NM_014853.3(SGSM2):c.3010C>T (p.Arg1004Ter)

chr17:g.2379146C>T

rs867998099 

Stop Gained NMD-Escaping variant

3 out of 1,614,054 (0.0001859%) GnomAD

2 out of 490,784 (0.0004%) AllofUs

2 out of 264,690 (0.0008%) TOPMED

2 out of 7234 (0.03%)  Korea4K

1 out of 1832 (0.05%)  Korea1K

1 out of 16,760 (00.006%) 8.3KJPN 

found in a total of 11 people 

BayesDel addAF - Pathogenic Strong

BayesDelnoAF - Pathogenic Strong

CADD - 40 indicated highly deleterious

DANN -  0.9978 suggesting Damaging

A NMD-escaping stop-gained variant in SGSM2 introduces a premature stop codon in the final coding exon of a transcript, allowing production of a truncated protein. SGSM2 encodes a modulator of small G protein signaling involved in intracellular trafficking and membrane dynamics. Truncation may alter vesicle transport or disrupt isoform-specific functions in neural or epithelial tissues.

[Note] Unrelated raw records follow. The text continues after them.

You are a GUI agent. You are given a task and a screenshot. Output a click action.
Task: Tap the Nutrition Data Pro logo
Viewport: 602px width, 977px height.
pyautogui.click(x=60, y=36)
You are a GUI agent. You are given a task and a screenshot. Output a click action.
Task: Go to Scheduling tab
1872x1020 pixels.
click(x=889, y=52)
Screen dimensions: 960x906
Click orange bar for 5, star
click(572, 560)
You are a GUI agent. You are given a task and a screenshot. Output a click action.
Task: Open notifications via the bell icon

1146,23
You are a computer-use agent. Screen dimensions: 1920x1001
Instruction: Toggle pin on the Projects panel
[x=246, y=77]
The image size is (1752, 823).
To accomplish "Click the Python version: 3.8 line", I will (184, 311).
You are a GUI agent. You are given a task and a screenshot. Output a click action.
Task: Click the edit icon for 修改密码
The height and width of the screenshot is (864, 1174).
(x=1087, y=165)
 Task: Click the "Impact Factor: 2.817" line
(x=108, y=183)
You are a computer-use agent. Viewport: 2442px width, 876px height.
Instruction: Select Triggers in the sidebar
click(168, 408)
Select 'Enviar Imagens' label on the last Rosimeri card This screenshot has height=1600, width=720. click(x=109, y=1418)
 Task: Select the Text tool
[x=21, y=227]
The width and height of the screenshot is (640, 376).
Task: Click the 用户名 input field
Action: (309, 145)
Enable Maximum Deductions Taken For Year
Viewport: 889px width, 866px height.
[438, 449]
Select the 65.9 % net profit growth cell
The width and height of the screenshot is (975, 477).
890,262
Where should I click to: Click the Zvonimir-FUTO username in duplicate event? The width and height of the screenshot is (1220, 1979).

https://reg.clinicalgenome.org/redmine/projects/registry/genboree_registry/by_caid?caid=CA286906028

I checked the variant using Variant Effect Predictor (VEP). It affects one transcript with the following properties:

• Transcript structure: 2/2 exons

• cDNA position: 152

• CDS position: 154

• Protein position: 52

• Consequence: Stop-gained in the final coding exon

• NMD status: Escapes nonsense-mediated decay

This SGSM2 variant affects a structurally shortened transcript that includes only 2 of the gene’s 24 exons. The transcript is incomplete even before the variant occurs. The stop-gained variant then truncates the remaining tail, compounding the structural loss. As a result, the expressed protein is malformed not only by premature termination, but by originating from an already incomplete blueprint.